You’re making incorrect assumptions. And that’s hard wired in your brain.
Our brains have evolved to make assumptions, to analyse vast amounts of data and make assumptions and judgements to reduce billions of data points down to a few key facts. Psychologists believe that these shortcuts are adaptive and help us make smart choices. At one time they helped us connect a moving shadow in the grass to a predator, triggering a flight or fight response.
So you’re not only biased, but you’re probably influencing your research without realising it.
But don’t worry - we all are. Here are 5 ways your research is being impacted by bias:
1. You make assumptions about what’s happening
You can’t avoid making assumptions, it happens. But the effect of incorrect assumptions can be huge. Here’s a couple of quick examples.
Stevenage & Bennett performed recently a study where forensic students were asked to match fingerprints when given an initial report. Whilst their matching effort should have been the same regardless of whether that initial report suggested the fingerprints matched, in reality a much higher number of students stated the fingerprints matched when their initial test report suggested so too - they were influenced by the suggestion of a match, and followed that suggestion through.
Another study found that judges in domestic violence protection order cases were influenced by the behaviour of the applicant. If the applicant had waited for a period of time after the alleged incident before making an application, or if they did not appear ‘visibly afraid’ during the court appearance, then the judge's statements suggested a bias against them, based on their perception that the person “must be less afraid”.

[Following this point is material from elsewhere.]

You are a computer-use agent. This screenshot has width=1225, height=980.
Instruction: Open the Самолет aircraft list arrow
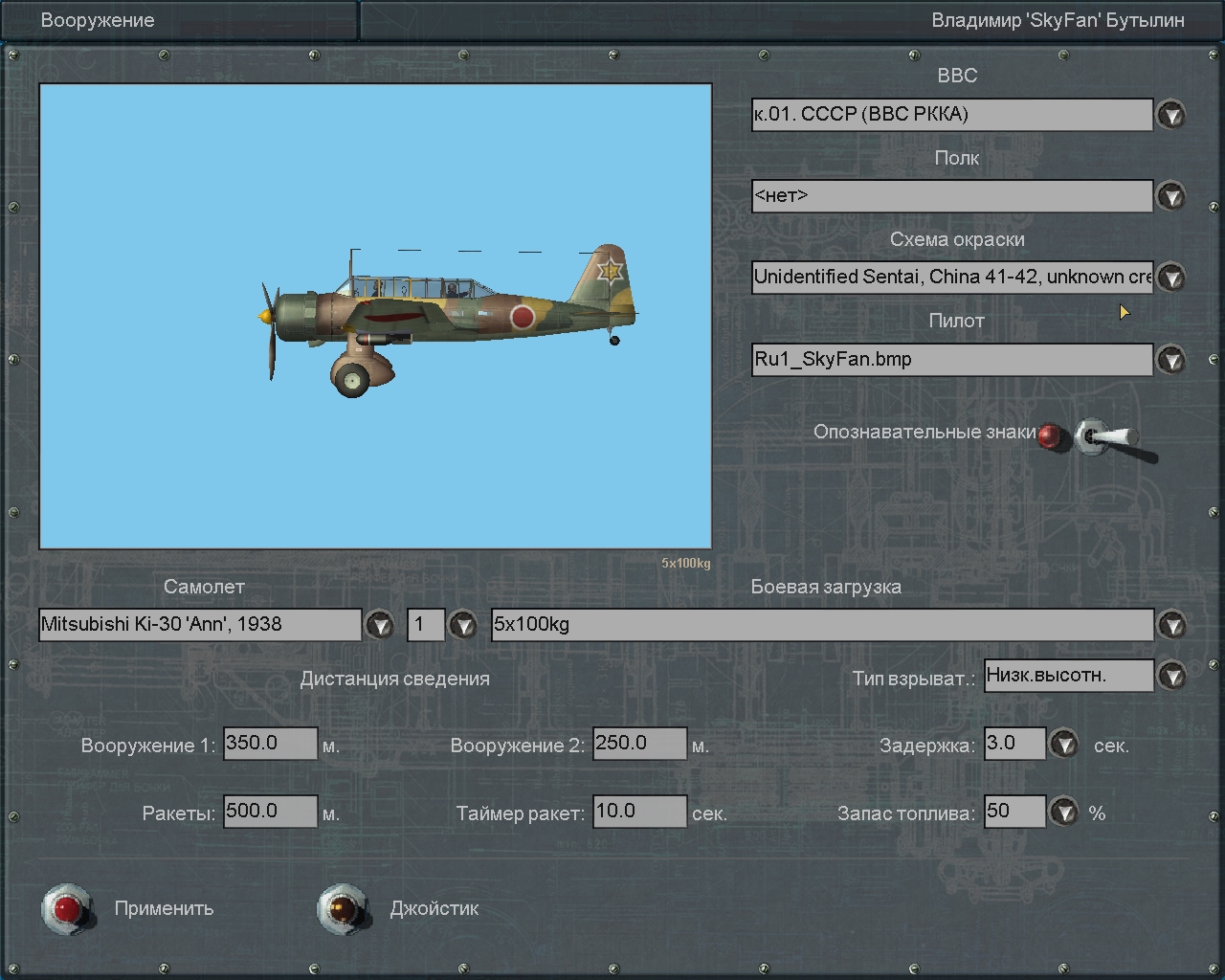pos(380,625)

This obviously has huge and potentially deadly consequences. And that’s a judge, who is trained to be impartial. How many researchers have similar levels of training and experience to a judge?
I have seen a lot of UX insight come out of assumptions. For example I once worked with a UX researcher who insisted that she was an ‘intuitive’ who could tell what people were thinking. She would often insist that people hadn’t understood something because she “could tell they didn’t understand it, even when they didn’t mention it”.
Try taking that one to the bank.
At heart we are a scientific community and we need to ensure that research is based on fact, not assumption. That means insights need to come from observed behaviour that is repeated and understood, and/or from recorded comments that were made without bias (see below). Findings are:
Objective and unbiased (read this article)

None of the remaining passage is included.